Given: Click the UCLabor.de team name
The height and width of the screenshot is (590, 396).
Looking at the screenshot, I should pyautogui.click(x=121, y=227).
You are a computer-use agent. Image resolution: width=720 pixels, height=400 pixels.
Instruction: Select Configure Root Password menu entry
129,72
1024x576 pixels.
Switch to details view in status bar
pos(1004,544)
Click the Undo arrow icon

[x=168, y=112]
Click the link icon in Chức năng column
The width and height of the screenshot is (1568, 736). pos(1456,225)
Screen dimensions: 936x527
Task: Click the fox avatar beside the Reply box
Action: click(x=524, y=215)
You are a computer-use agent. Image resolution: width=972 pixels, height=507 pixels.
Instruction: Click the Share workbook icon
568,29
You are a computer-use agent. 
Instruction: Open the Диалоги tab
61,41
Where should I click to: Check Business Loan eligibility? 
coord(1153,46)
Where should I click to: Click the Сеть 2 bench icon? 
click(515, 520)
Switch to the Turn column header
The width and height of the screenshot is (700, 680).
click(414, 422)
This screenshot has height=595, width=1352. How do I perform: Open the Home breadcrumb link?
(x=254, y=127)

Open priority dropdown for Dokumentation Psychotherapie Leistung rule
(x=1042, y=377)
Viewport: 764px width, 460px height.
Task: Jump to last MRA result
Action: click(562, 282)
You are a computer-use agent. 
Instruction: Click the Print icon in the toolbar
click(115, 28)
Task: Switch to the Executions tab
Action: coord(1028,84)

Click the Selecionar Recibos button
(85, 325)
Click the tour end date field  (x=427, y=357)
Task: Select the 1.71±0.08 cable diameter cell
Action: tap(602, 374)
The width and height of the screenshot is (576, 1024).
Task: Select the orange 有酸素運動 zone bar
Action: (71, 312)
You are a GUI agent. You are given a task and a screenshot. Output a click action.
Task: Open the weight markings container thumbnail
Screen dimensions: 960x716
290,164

============================================================

[What you should do]
Could you quote the material above in full, exactly as it stands?

[Response to this exercise]
Given: Click the UCLabor.de team name
The height and width of the screenshot is (590, 396).
Looking at the screenshot, I should pyautogui.click(x=121, y=227).
You are a computer-use agent. Image resolution: width=720 pixels, height=400 pixels.
Instruction: Select Configure Root Password menu entry
129,72
1024x576 pixels.
Switch to details view in status bar
pos(1004,544)
Click the Undo arrow icon

[x=168, y=112]
Click the link icon in Chức năng column
The width and height of the screenshot is (1568, 736). pos(1456,225)
Screen dimensions: 936x527
Task: Click the fox avatar beside the Reply box
Action: click(x=524, y=215)
You are a computer-use agent. Image resolution: width=972 pixels, height=507 pixels.
Instruction: Click the Share workbook icon
568,29
You are a computer-use agent. 
Instruction: Open the Диалоги tab
61,41
Where should I click to: Check Business Loan eligibility? 
coord(1153,46)
Where should I click to: Click the Сеть 2 bench icon? 
click(515, 520)
Switch to the Turn column header
The width and height of the screenshot is (700, 680).
click(414, 422)
This screenshot has height=595, width=1352. How do I perform: Open the Home breadcrumb link?
(x=254, y=127)

Open priority dropdown for Dokumentation Psychotherapie Leistung rule
(x=1042, y=377)
Viewport: 764px width, 460px height.
Task: Jump to last MRA result
Action: click(562, 282)
You are a computer-use agent. 
Instruction: Click the Print icon in the toolbar
click(115, 28)
Task: Switch to the Executions tab
Action: coord(1028,84)

Click the Selecionar Recibos button
(85, 325)
Click the tour end date field  (x=427, y=357)
Task: Select the 1.71±0.08 cable diameter cell
Action: tap(602, 374)
The width and height of the screenshot is (576, 1024).
Task: Select the orange 有酸素運動 zone bar
Action: (71, 312)
You are a GUI agent. You are given a task and a screenshot. Output a click action.
Task: Open the weight markings container thumbnail
Screen dimensions: 960x716
290,164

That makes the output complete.